Secondo una lettura pessimistica - o realistica, se si preferisce - la 1701 rischia essere come le altre Risoluzioni dell'Onu sul Medio Oriente, famose per essere disattese. Spesso sono irrealistiche e impraticabili. Corrispondono agli interessi delle Grandi Potenze, non alla finalità di pacificare la regione. Nella Risoluzione 1701, l'Onu dà per scontato che il suo «appello» ad una cessazione immediata delle ostilità venga accolto sia da Israele sia da Hezbollah. Tale assunto è discutibile. Il governo israeliano ha deciso di cessare le ostilità da lunedì: lo ha fatto certamente per le pesanti pressioni di Washington. A Gerusalemme la situazione rimane confusa, con liti e polemiche fra i ministri e fra i politici e i militari. E' la prima volta che avviene in Israele. Sarà ben difficile che il governo Olmert ne possa sopravvivere. La grande offensiva, autorizzata mercoledì scorso, è stata ordinata e poi sospesa. E' stata poi iniziata nel pomeriggio di sabato. Non si riesce a capire che logica segua Olmert. E' certamente in atto «una guerra dietro la guerra», in cui la diplomazia americana gioca certamente un importante ruolo.

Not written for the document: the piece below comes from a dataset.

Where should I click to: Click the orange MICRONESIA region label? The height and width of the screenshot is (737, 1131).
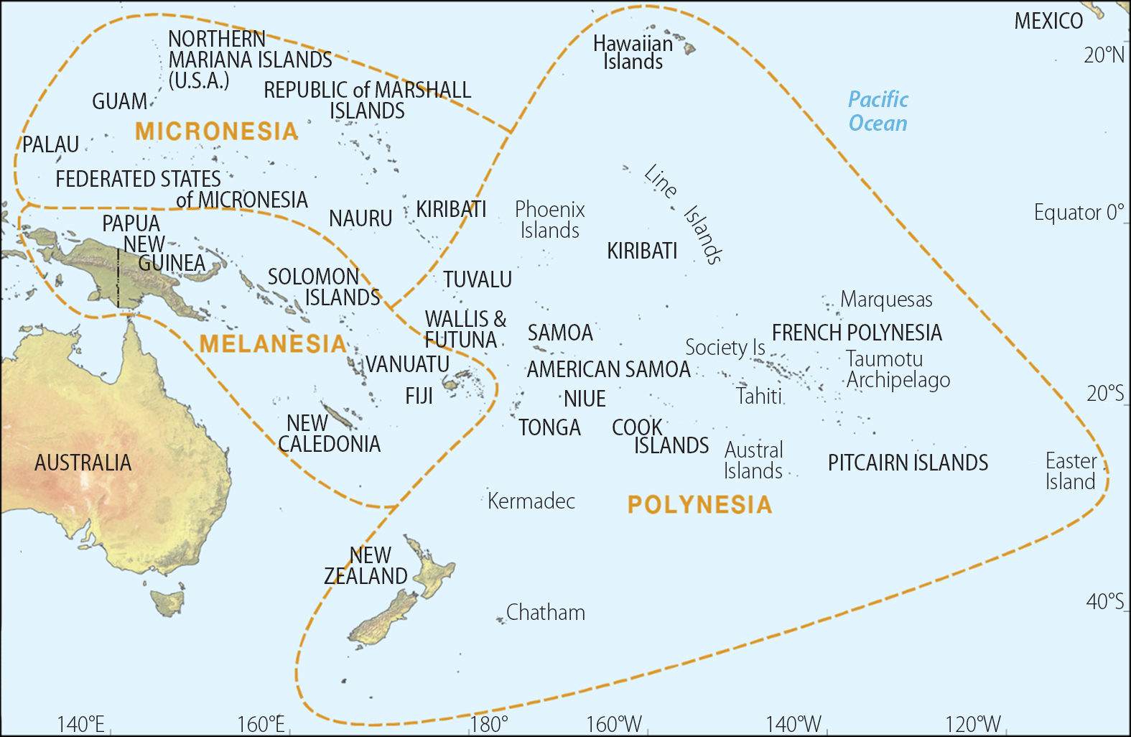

Desta poi sorpresa che l'Hezbollah non abbia già applaudito alla Risoluzione 1701. Essa dà al «Partito di Dio» una grande vittoria. La sua eroica resistenza ne ha aumentato il prestigio - e quello dei suoi sponsor siriani e iraniani - in tutto l'Islam. Il suo leader, Hassan Nasrallah, è divenuto un eroe per tutto il mondo arabo. Il morale delle sue truppe ha retto. Le perdite di armi e di equipaggiamenti saranno ripianate in breve tempo. Hezbollah ha poi rafforzato la sua posizione nel mosaico libanese. Non è pensabile che l'indebolito governo di Faud Siniora possa dare l'ordine all'esercito di disarmarne le milizie.
Insomma, nonostante i suoi eccellenti propositi, gli effetti reali della Risoluzione 1701 sono per lo meno incerti. Come tutti i compromessi, solleva più problemi di quanti ne risolva. Anche la nuova Finul fa sorgere numerosi interrogativi. Perché una missione internazionale di «peacekeeping» possa avere successo occorre vi sia un accordo fra le parti in conflitto e che abbia un mandato chiaro e una consistenza adeguata agli obiettivi che deve raggiungere. Indubbiamente positivo è che la nuova Finul sia a guida francese e che Parigi abbia investito nella missione tutto il suo prestigio e quindi le sue risorse. Un altro è che avrà l'appoggio degli Stati arabi, timorosi che un eccessivo rafforzamento dell'Hezbollah implichi quello dell'Iran e dei partiti radicali che minacciano la loro stabilità. Desta invece perplessità il fatto che il disarmo degli Hezbollah è affidato all'esercito libanese. Inoltre, non si vede come la Finul possa imporre il rispetto del cessate il fuoco, se qualcuno lo violasse. Infine, più che un ruolo militare, la Finul ne assolverà uno politico. Per poterlo svolgere efficacemente, il suo mandato dovrebbe essere funzionale ad un progetto a lungo termine di pace in Medio Oriente, che coinvolga tutti gli Stati che influiscono su di esso, anche la Siria e l'Iran. Ma tale progetto non esiste, mentre Bush non vuole neppure sentire parlare di negoziati con la Siria e con l'Iran.